Há mais famílias a pedirem dinheiro para pagar contas. A Diocesana do Porto está a receber pessoas encaminhadas pela Segurança Social. O Banco Alimentar apoia 440 mil.
Corpo do artigo
Num país com mais de dois milhões de pobres, a crise provocada pela pandemia veio arrastar muitos mais para aquela condição. Os pedidos de ajuda são tantos, que as instituições estão sem capacidade de resposta. Aos alimentos, somam-se pedidos monetários para saldar contas essenciais. A Cáritas já só consegue apoiar metade de quem a procura. O Banco Alimentar está a ajudar mais 60 mil portugueses. E a AMI viu as solicitações dispararem. A este ritmo, não haverá solidariedade que chegue.

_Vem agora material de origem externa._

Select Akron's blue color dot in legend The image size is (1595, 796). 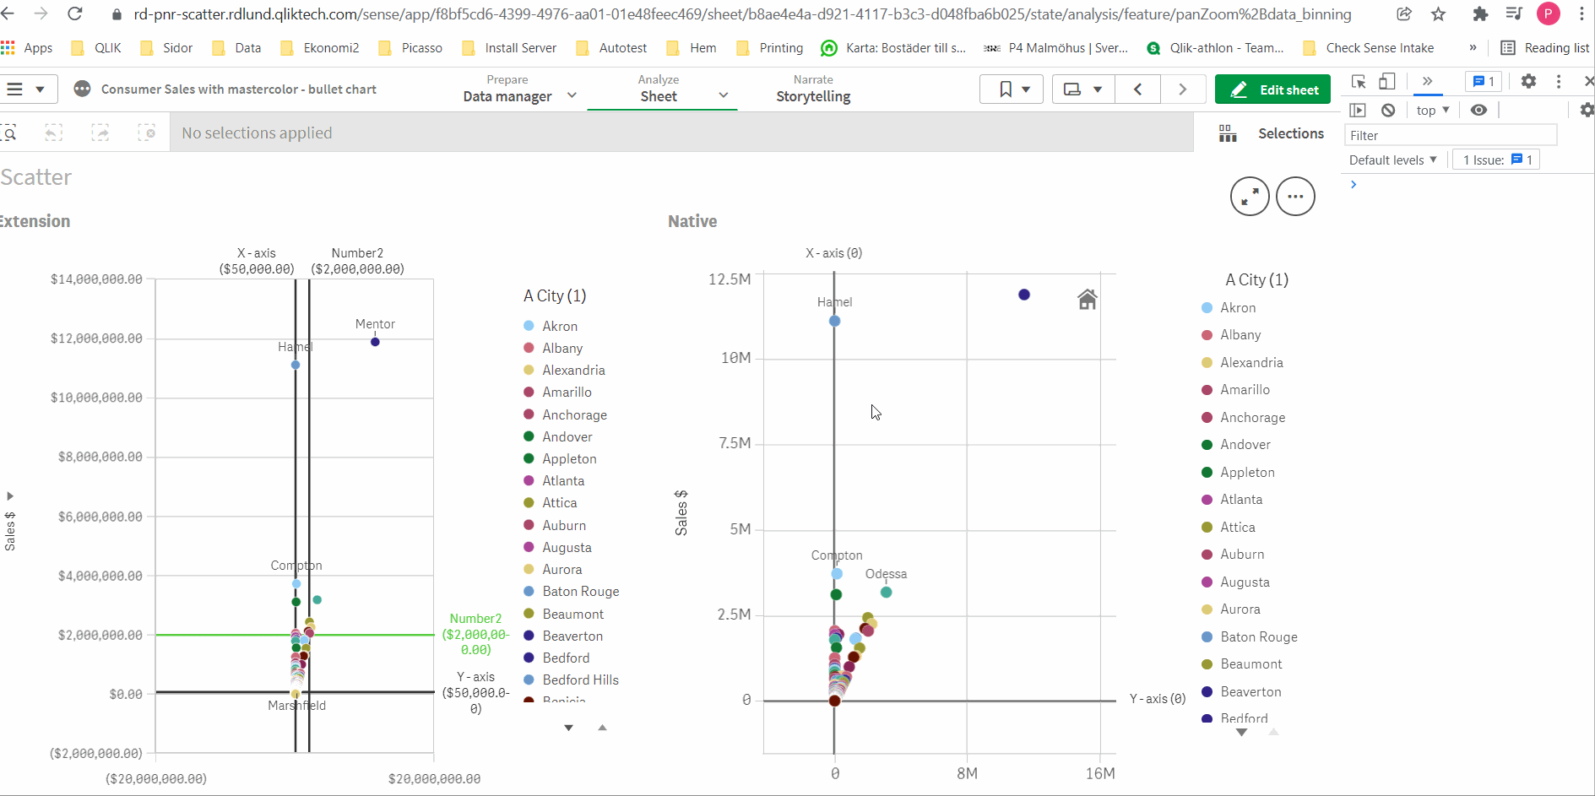pos(528,326)
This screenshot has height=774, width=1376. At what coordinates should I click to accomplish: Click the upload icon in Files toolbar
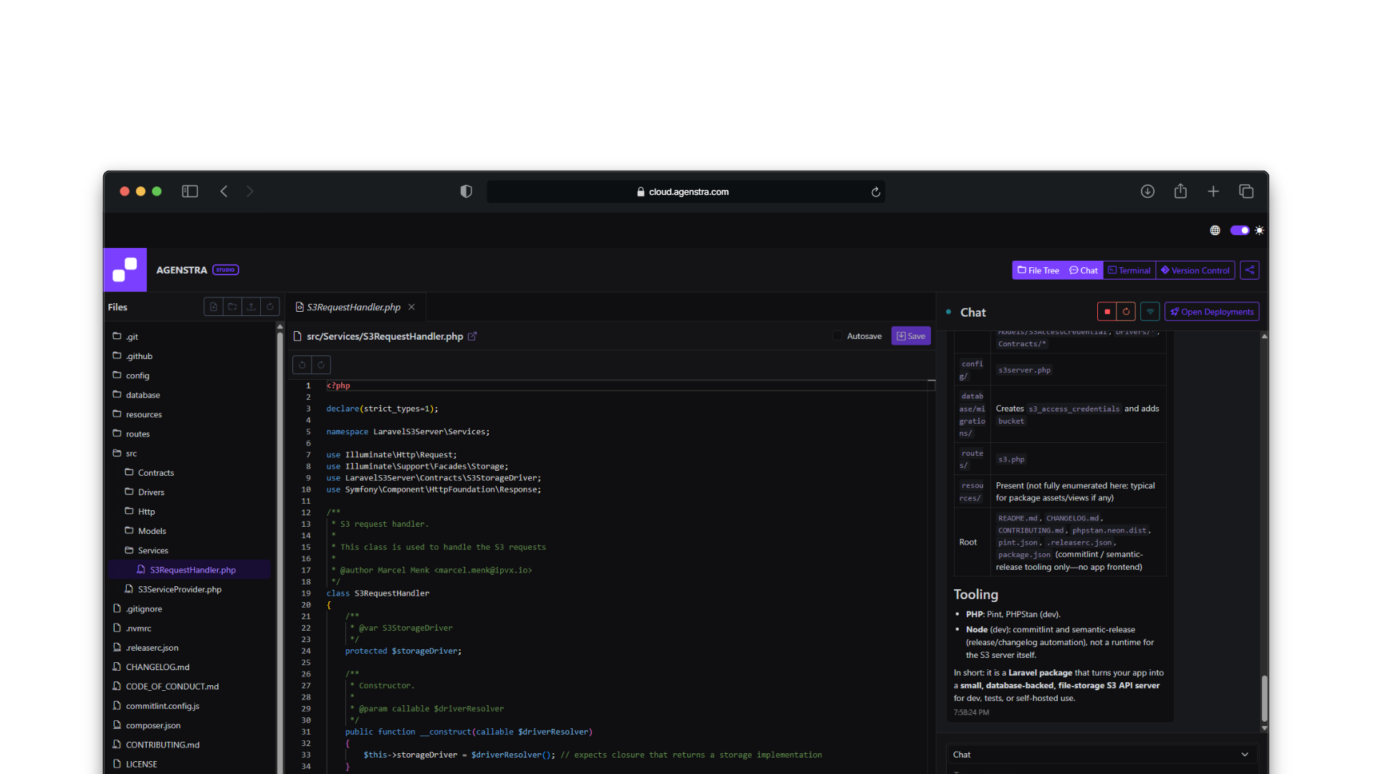click(x=251, y=307)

A situação na Cáritas é crítica. "Apoiamos metade dos que precisam do nosso apoio. No segundo trimestre, estávamos a atender 21.410 pessoas, mas, em termos de procura, ronda as 48 mil", explica ao JN Eugénio Fonseca. Pessoas que, diz, tiveram de "reencaminhar para outras entidades por falta de capacidade".
Sem receitas - a grande fonte é o peditório anual, que este ano não se realizou -, a Cáritas libertou já mais de 130 mil euros de fundos próprios. Dinheiro que não estica. Isto porque são cada vez mais as pessoas - desempregadas, trabalhadores em lay-off, imigrantes - que pedem ajuda monetária para pagar a renda da casa ou contas de água e luz.
"O Governo criou, e bem, as moratórias. Mas as pessoas não quiseram concorrer porque iam comprar mais problemas", diz o líder da Cáritas Portuguesa. O problema chama-se endividamento, num efeito bola de neve. Porque "a partir de janeiro vão ter que pagar as despesas mais a parte da dívida, numa espiral de endividamento das famílias", prossegue. Avisando Eugénio Fonseca que "não se pagam contas com alimentos e roupa doada".
Onde pára o Estado Social?
Na Diocesana do Porto, a situação caminha para a insustentabilidade, revela o seu presidente. Segundo Paulo Gonçalves, receberam o "dobro dos pedidos relativamente ao ano anterior". E, sem os 50 mil euros que entram nos cofres via peditório, estão a acudir a todos.
Ciente de que a manter-se este ritmo, terá de se repensar a instituição, o responsável revela que irão "terminar o ano com o resultado líquido mais negativo da história". E ao prejuízo junta-se a indignação de Paulo Gonçalves com a Segurança Social (SS) que, denuncia, está a encaminhar cidadãos, concretamente imigrantes sem registo na Previdência, para a Cáritas. "O Estado, uma vez mais, não está a fazer o seu papel. Porque quando precisamos, acolhemos bem. Mas, à primeira dificuldade, não estando registado, a SS, com muita surpresa e indignação nossa, reencaminha para a Cáritas", dispara.
Banco Alimentar apoia 440 mil
Criada em março como uma resposta temporária, a Rede de Emergência Alimentar, "infelizmente, vai manter-se", frisa a presidente da Federação dos Bancos Alimentares. Pelas contas de Isabel Jonet, estão hoje a ser apoiadas 440 mil pessoas, mais 60 mil face ao nível pré-pandemia.
Na AMI [ler ao lado], a situação repete-se: findo o confinamento, o número de novos casos disparou 55%. Num total de cinco mil pessoas apoiadas no final do semestre, na sua grande maioria portugueses, sem trabalho e com baixas habilitações literárias.
Governo
Medidas excecionais para 2,2 milhões
Questionado pelo JN sobre se está a ser desenhada uma estratégia nacional de combate à pobreza, o Ministério do Trabalho destacou uma série de "medidas extraordinárias criadas no âmbito do sistema de proteção social para manter o emprego e proteger os rendimentos" que, até ao momento, "abrangeram 2,2 milhões de pessoas". Entre as iniciativas, a duplicação do programa alimentar POAPMC para 120 mil pessoas, a prorrogação automática do subsídio social de desemprego até dezembro e a aprovação de candidaturas para apoio a 583 pessoas em situação de sem-abrigo para integração em respostas habitacionais.